Governance and operating documentation

  • docs/SYSTEM_ARCHITECTURE.md
  • docs/DETERMINISM_ENVELOPE.md
  • docs/LOOP_POLICY.md
  • docs/SCORING_RUBRIC.md
  • docs/self_improvement/IMPROVEMENT_POLICY.md
  • docs/self_improvement/POSTRUN_SOPHIA.md

Project templates

  • templates/PRODUCT_SPEC.template.md
  • templates/stage_spec.template.md
  • templates/handoff.template.json
  • templates/postrun_report.template.json
  • templates/loop_state.template.json

Deterministic helper scripts (standard library only)

  • scripts/hash_drift_guard.py
  • scripts/deterministic_env_snapshot.py
  • scripts/postrun_analyze.py

Deliverables (end-of-run artifacts)

  • deliverables/*.md

Quickstart (prompt-native)

1. Create a project specification

Copy:

templates/PRODUCT_SPEC.template.md → PRODUCT_SPEC.md

Fill in scope, constraints, success criteria, and non-goals.

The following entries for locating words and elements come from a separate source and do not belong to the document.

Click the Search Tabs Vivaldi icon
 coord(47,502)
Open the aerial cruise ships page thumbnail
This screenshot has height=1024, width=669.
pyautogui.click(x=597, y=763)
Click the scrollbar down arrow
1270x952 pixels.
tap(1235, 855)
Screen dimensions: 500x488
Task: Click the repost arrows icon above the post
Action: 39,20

2. Define your stage chain

For each stage:

stages/<STAGE_NAME>/SPEC.md

Use:

templates/stage_spec.template.md

3. Initialize runtime state

Copy:

templates/handoff.template.json → .handoff.json

Populate:

  • run_id
  • governance hashes
  • next_allowed_stage

4. Execute the pipeline

The Orchestrator:

  • reads locked contracts and policy
  • follows the dispatch table
  • enforces write scopes and stop rules

For each stage:

  • BuilderAgent produces artifacts
  • VerifierAgent emits:
    • outputs/proofs/<stage>_proof.json
    • evidence under outputs/diagnostics/<stage>/
  • RepairAgent attempts minimal, policy-compliant fixes only if verification fails

If proof fails after bounded attempts → HARD STOP

5. Post-run analysis (Sophia-lite)

Run:

python scripts/postrun_analyze.py   --proofs-dir outputs/proofs   --out-dir outputs/sophia

This generates:

  • outputs/sophia/postrun_report.json
  • outputs/sophia/proposals/ARIP-*.json

6. Apply improvements (bounded)

  • Only proposals compliant with IMPROVEMENT_POLICY.md may be applied
  • Locked governance files are proposal-only
  • Any structural change requires explicit human approval

Determinism and evidence

Authoritative references:

  • docs/DETERMINISM_ENVELOPE.md
  • docs/LOOP_POLICY.md

Generate drift guard hashes:

python scripts/hash_drift_guard.py   --policy policy/policy.json   --output outputs/env/drift_guard_manifest.json

Generate environment snapshot:

python scripts/deterministic_env_snapshot.py   --output outputs/env/environment_snapshot.json

Security model

  • Default-deny write paths
  • Explicitly locked governance files
  • Network disabled by default
    (policy.offline_by_default = true)
  • Any deviation from policy or drift rules triggers an immediate HARD STOP

Design philosophy

  • Autonomy is bounded
  • Verification is mandatory
  • Governance is explicit
  • Improvement is proposal-based, not self-executing

LLMs suggest.
The system decides.

License

Project-specific. See LICENSE for details.